§ INFORMATION
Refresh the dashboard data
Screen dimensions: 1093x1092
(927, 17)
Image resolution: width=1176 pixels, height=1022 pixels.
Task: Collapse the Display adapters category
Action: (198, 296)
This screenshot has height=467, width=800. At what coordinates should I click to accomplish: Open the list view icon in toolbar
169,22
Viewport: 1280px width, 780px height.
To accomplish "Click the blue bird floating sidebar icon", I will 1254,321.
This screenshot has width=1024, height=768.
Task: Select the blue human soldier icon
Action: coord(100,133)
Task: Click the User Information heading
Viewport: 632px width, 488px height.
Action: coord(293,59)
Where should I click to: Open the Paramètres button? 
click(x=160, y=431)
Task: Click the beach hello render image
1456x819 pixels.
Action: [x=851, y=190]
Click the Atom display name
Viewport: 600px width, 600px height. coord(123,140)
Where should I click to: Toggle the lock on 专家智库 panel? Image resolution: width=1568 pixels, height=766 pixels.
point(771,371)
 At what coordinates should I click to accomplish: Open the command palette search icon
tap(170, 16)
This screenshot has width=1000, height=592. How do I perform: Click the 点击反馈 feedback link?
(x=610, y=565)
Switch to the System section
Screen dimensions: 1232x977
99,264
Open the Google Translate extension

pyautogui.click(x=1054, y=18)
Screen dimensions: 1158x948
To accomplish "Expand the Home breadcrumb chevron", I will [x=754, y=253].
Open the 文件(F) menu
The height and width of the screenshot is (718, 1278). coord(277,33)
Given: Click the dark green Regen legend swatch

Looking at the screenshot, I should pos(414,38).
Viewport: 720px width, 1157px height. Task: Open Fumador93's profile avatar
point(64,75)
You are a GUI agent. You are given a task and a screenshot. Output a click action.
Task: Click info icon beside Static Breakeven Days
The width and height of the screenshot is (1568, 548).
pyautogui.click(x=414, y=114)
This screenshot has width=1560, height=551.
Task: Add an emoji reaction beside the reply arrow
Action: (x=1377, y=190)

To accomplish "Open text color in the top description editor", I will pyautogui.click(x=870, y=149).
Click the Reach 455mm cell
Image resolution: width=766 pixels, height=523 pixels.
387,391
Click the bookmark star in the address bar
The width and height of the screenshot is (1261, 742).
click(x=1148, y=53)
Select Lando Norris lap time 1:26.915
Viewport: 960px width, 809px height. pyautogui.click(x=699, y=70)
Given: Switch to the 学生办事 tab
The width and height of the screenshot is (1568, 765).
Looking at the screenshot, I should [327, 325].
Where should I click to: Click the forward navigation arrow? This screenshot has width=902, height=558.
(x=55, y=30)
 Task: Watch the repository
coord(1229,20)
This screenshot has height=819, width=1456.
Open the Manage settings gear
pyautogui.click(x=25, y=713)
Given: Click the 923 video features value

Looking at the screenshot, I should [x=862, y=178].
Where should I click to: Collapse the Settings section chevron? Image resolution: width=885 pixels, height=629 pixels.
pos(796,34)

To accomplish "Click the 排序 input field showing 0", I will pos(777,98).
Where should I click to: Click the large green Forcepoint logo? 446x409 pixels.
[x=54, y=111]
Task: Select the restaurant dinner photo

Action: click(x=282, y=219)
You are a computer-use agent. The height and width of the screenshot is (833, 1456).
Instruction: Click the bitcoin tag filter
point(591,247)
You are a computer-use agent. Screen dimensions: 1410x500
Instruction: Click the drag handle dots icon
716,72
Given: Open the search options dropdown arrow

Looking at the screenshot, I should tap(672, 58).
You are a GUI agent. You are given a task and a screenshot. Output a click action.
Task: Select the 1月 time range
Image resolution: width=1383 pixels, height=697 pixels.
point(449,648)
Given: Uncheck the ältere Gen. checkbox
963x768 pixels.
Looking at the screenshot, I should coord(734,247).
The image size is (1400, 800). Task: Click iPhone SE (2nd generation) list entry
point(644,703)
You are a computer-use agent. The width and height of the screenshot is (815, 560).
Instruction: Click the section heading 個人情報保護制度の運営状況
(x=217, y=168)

§ WORK INSTRUCTION
Before answering, count every line of the records that contains "computer"; the answer is that number and nothing more.

§ EXERCISE OUTPUT
3